Indeed, it is odd that 'client-centricity' (what a ghastly neo-logism, maybe we should call it 'decent marketing') is the latest new microfinance buzz word. 
 
But the whole aid world from which microfinance has emerged is pretty odd, it's never clear whether the 'client' is the donor agency to whom 'we' are selling the project or the poor person who is meant to benefit from it.  Usually it's the agency.
 
And microfinance inhabits the awkward middle ground between doing good and doing well, 'social enterprise' is the buzz word for that.
 
Most do-gooders studied the social sciences, most do-wellers studied business (whatever science that is).  The middle ground is confusing, often hypocritical, but maybe something useful will emerge.
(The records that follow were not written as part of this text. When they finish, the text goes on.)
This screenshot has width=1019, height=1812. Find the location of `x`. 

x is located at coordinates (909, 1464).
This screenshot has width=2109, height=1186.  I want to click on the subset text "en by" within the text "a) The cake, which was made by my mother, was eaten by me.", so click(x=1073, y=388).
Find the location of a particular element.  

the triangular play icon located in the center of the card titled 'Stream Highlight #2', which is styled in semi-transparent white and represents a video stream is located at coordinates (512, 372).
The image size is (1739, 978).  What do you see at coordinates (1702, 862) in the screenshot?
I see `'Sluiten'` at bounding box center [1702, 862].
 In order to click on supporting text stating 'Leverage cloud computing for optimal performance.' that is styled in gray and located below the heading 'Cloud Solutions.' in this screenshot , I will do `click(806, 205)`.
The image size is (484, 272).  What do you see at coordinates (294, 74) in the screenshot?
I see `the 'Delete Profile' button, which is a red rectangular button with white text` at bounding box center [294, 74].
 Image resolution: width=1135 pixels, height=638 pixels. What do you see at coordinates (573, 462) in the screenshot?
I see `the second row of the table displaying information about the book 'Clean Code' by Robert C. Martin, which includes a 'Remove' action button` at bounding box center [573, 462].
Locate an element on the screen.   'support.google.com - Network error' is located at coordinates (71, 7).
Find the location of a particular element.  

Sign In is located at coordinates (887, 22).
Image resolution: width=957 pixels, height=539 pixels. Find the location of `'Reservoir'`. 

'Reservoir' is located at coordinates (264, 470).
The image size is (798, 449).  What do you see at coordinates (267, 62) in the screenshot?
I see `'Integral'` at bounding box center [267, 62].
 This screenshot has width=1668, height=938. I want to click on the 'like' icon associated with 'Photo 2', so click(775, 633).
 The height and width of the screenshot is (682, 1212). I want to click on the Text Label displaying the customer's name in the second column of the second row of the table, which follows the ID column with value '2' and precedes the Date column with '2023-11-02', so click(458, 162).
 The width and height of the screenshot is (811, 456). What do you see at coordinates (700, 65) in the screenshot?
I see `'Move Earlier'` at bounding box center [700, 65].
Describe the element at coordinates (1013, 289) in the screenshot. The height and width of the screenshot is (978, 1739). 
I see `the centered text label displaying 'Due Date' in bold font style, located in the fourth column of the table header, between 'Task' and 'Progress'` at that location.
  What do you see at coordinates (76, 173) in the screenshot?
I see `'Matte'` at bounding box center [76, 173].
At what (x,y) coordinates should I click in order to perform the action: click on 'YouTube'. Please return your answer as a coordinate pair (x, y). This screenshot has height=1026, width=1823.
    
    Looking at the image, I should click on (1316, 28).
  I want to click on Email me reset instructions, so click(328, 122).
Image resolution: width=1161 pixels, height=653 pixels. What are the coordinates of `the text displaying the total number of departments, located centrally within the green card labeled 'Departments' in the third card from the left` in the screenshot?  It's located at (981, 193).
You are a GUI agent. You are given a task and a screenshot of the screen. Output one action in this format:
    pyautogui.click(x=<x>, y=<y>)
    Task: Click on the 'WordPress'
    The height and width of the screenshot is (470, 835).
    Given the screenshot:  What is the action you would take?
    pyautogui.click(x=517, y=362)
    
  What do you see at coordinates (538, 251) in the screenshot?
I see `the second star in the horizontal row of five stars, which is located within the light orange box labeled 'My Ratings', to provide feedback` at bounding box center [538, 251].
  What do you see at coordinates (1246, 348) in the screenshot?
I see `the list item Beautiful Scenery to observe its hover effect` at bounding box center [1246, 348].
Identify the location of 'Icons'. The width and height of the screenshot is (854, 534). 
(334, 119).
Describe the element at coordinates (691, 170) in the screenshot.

Insh'allah.
 
 
----- Original Message -----
Sent: Wednesday, April 10, 2013 5:57 PM
Subject: [MFP] Isn't this obvious?

 
What I can't understand is why "Client-centricity is the latest buzz word in financial inclusion." It sounds like some recent revelation that MFIs should listen to what their clients want. It seems this should have been very obvious from the beginning of the history of microfinance. It seems obvious that products should be designed based on client's needs not what the institution thinks they need.